Dit proces loopt via neuroceptie (Porges, 2011). Neuroceptie is het automatische vermogen van het autonome zenuwstelsel om de omgeving te scannen op veiligheid of gevaar, zonder dat we er bewust van zijn. Het brein vergelijkt de nieuwe situatie met eerder opgeslagen ervaringen. Wanneer een overeenkomst wordt gedetecteerd, registreert het zenuwstelsel (via het limbisch systeem, zoals de amygdala) onbewust gevaar.

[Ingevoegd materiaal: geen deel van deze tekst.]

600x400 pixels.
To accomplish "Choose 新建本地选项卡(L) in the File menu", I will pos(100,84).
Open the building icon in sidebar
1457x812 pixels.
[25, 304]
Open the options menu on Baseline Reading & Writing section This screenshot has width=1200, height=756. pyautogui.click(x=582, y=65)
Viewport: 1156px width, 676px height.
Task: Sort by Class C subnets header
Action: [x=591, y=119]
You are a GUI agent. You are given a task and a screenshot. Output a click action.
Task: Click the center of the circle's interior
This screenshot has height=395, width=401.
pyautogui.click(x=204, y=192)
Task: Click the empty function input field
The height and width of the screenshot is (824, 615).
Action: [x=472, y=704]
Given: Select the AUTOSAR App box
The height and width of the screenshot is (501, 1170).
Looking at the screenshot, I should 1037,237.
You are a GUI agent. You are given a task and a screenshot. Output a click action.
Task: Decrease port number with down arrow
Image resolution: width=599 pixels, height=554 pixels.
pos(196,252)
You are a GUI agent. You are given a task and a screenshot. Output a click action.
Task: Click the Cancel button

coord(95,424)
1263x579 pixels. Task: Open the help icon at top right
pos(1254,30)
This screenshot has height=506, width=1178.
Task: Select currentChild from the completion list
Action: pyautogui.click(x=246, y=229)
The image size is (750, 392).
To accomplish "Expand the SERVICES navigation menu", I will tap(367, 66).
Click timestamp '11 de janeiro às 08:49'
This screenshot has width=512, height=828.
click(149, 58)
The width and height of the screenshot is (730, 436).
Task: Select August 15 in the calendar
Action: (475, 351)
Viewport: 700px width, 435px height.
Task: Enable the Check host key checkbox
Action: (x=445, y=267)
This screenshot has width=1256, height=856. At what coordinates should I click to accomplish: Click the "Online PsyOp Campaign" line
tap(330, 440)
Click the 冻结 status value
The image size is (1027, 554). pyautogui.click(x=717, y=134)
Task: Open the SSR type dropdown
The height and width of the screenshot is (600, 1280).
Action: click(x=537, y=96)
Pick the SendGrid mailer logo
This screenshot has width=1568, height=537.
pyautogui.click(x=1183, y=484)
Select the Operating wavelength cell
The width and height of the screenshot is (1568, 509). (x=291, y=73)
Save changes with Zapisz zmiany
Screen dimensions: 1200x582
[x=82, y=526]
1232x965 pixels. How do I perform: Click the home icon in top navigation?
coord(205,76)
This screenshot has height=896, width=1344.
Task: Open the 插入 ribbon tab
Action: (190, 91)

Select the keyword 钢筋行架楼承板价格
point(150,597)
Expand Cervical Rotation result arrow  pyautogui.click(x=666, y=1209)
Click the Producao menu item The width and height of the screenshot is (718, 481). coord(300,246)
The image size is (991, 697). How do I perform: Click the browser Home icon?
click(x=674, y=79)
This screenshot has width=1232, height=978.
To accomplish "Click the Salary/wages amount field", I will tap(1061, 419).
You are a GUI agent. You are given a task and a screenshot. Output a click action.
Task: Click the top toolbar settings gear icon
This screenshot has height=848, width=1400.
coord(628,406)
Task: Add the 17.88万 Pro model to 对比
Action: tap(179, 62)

Triggers ontstaan vaak sneller bij mensen die trauma hebben ervaren, omdat hun brein meer “gevoelig” is geworden voor dreiging (Schore, 2001). Eerdere traumatische ervaringen zorgen ervoor dat het brein sneller dreigingen waarneemt, ook als die er in het hier-en-nu niet echt zijn. Dit maakt dat mensen heftiger reageren op bepaalde situaties die voor anderen geen bedreiging vormen.